» **Data entries**
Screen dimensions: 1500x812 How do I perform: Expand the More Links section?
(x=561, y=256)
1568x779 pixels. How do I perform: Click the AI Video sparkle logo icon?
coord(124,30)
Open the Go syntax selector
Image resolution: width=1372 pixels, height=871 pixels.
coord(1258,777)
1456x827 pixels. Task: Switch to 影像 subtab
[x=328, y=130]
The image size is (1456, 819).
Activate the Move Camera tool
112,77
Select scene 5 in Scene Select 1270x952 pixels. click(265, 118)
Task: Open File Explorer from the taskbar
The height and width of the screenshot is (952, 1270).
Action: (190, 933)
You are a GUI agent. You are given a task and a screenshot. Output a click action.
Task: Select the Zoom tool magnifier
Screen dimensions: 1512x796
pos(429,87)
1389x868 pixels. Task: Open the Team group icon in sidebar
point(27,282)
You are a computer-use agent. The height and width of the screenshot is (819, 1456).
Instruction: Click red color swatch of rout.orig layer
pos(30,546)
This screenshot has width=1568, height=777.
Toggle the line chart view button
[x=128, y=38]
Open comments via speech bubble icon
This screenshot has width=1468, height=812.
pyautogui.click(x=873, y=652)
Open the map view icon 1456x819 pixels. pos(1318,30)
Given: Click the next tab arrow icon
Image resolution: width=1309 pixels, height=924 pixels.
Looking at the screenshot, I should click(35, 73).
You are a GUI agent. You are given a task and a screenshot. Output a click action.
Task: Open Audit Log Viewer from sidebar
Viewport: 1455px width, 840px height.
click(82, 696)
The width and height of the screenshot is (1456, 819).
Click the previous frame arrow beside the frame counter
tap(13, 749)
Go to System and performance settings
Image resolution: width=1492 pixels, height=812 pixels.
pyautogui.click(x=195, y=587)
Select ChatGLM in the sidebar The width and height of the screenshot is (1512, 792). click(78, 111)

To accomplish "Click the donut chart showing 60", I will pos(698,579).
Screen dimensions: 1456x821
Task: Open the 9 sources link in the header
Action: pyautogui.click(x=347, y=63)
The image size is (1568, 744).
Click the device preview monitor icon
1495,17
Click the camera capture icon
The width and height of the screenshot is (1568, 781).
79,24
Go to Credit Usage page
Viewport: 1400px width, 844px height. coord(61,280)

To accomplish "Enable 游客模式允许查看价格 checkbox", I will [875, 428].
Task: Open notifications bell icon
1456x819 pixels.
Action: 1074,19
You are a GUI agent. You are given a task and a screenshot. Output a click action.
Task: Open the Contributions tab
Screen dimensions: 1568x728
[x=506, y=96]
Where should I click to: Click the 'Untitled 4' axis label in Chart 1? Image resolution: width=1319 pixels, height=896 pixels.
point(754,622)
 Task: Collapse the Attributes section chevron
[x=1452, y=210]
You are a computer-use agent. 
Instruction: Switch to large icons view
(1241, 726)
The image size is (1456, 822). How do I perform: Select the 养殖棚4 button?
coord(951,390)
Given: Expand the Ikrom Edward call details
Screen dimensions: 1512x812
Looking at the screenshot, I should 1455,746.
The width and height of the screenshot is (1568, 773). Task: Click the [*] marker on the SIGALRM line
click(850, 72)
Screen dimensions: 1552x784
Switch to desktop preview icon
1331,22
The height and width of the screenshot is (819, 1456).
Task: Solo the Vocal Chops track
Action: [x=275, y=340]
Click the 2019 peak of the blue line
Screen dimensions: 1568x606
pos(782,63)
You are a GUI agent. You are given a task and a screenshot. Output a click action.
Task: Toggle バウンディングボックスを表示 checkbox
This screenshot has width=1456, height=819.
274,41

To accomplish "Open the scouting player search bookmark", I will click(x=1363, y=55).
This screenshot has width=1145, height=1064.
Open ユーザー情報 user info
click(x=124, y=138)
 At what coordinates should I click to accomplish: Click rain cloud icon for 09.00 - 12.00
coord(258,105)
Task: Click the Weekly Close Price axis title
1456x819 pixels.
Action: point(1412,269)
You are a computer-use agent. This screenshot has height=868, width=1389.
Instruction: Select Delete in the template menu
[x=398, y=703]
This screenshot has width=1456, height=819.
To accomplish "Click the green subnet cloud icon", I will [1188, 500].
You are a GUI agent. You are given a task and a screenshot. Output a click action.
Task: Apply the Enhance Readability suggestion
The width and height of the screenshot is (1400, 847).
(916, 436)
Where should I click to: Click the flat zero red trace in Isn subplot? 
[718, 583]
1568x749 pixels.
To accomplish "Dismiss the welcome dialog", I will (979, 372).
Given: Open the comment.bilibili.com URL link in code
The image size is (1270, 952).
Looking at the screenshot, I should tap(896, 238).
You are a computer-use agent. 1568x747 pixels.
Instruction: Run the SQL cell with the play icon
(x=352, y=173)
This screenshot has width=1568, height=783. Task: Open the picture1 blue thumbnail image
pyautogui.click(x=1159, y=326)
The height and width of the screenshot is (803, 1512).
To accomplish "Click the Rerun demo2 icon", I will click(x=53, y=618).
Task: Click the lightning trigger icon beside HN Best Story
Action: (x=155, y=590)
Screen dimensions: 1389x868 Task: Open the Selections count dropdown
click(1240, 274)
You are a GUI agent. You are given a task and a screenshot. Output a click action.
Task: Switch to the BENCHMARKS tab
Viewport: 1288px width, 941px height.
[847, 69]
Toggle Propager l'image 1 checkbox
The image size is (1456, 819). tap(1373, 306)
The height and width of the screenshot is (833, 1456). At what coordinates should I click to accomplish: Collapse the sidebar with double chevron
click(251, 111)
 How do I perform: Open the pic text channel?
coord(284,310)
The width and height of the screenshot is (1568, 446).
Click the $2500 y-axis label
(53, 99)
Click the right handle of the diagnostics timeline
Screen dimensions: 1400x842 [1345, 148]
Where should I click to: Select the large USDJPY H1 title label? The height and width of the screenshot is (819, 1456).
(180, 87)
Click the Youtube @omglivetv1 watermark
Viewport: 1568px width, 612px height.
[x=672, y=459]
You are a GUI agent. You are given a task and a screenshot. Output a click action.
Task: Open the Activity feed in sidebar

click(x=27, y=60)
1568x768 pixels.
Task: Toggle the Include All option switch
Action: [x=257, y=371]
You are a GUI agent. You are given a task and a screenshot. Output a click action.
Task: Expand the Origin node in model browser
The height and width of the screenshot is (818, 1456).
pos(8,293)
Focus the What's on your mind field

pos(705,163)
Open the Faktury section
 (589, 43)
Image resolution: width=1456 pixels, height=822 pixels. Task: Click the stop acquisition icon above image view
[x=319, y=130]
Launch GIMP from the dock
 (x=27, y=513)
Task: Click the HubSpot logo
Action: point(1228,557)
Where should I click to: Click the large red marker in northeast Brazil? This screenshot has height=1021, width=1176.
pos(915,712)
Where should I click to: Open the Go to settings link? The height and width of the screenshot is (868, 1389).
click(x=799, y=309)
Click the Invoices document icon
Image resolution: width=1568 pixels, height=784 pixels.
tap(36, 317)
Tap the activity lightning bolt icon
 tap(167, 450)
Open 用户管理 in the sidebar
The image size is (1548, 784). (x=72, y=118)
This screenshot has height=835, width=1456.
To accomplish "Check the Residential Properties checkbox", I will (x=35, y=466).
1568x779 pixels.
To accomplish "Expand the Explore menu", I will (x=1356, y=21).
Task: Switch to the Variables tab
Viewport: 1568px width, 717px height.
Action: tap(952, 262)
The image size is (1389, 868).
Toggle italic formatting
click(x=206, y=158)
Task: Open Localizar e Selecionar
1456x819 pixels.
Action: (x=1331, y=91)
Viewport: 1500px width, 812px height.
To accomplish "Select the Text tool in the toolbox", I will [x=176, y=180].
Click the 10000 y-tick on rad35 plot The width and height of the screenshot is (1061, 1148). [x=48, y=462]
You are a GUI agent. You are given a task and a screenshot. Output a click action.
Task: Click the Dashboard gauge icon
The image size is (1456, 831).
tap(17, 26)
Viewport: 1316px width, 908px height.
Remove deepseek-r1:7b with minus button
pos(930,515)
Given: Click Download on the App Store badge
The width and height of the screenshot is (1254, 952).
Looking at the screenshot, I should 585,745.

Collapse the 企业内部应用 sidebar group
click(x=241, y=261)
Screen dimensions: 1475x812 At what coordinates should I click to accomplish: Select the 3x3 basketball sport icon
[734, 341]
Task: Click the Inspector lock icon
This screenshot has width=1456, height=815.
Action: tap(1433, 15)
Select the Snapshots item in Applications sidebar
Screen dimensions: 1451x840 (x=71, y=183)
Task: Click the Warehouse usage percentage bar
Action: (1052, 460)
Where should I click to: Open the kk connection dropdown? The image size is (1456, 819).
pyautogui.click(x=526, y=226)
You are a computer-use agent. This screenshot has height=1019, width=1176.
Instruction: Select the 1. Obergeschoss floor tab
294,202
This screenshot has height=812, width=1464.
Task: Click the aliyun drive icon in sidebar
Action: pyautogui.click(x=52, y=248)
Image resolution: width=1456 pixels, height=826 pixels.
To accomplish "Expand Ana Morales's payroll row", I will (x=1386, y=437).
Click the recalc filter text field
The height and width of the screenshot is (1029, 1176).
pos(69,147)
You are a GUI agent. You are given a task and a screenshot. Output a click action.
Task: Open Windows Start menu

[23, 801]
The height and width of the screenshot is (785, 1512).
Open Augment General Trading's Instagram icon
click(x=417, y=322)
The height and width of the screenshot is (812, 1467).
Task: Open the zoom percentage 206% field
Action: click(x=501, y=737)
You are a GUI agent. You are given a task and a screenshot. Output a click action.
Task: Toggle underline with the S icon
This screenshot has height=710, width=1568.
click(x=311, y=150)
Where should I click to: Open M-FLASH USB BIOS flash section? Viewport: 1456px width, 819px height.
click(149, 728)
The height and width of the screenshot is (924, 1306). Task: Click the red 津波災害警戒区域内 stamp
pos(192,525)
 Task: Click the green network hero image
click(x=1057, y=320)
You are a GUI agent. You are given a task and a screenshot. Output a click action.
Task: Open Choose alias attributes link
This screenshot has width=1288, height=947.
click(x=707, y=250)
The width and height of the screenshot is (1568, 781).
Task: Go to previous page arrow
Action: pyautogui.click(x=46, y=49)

» **YOUR ASSIGNMENT**
Write down again, exactly as given, only the lines above that fall from the line with "Task: Open the Activity feed in sidebar" to the line with "Click the 10000", inclusive.

» **WORKED SOLUTION**
Task: Open the Activity feed in sidebar

click(x=27, y=60)
1568x768 pixels.
Task: Toggle the Include All option switch
Action: [x=257, y=371]
You are a GUI agent. You are given a task and a screenshot. Output a click action.
Task: Expand the Origin node in model browser
The height and width of the screenshot is (818, 1456).
pos(8,293)
Focus the What's on your mind field

pos(705,163)
Open the Faktury section
 (589, 43)
Image resolution: width=1456 pixels, height=822 pixels. Task: Click the stop acquisition icon above image view
[x=319, y=130]
Launch GIMP from the dock
 (x=27, y=513)
Task: Click the HubSpot logo
Action: point(1228,557)
Where should I click to: Click the large red marker in northeast Brazil? This screenshot has height=1021, width=1176.
pos(915,712)
Where should I click to: Open the Go to settings link? The height and width of the screenshot is (868, 1389).
click(x=799, y=309)
Click the Invoices document icon
Image resolution: width=1568 pixels, height=784 pixels.
tap(36, 317)
Tap the activity lightning bolt icon
 tap(167, 450)
Open 用户管理 in the sidebar
The image size is (1548, 784). (x=72, y=118)
This screenshot has height=835, width=1456.
To accomplish "Check the Residential Properties checkbox", I will (x=35, y=466).
1568x779 pixels.
To accomplish "Expand the Explore menu", I will (x=1356, y=21).
Task: Switch to the Variables tab
Viewport: 1568px width, 717px height.
Action: tap(952, 262)
The image size is (1389, 868).
Toggle italic formatting
click(x=206, y=158)
Task: Open Localizar e Selecionar
1456x819 pixels.
Action: (x=1331, y=91)
Viewport: 1500px width, 812px height.
To accomplish "Select the Text tool in the toolbox", I will [x=176, y=180].
Click the 10000 y-tick on rad35 plot The width and height of the screenshot is (1061, 1148). [x=48, y=462]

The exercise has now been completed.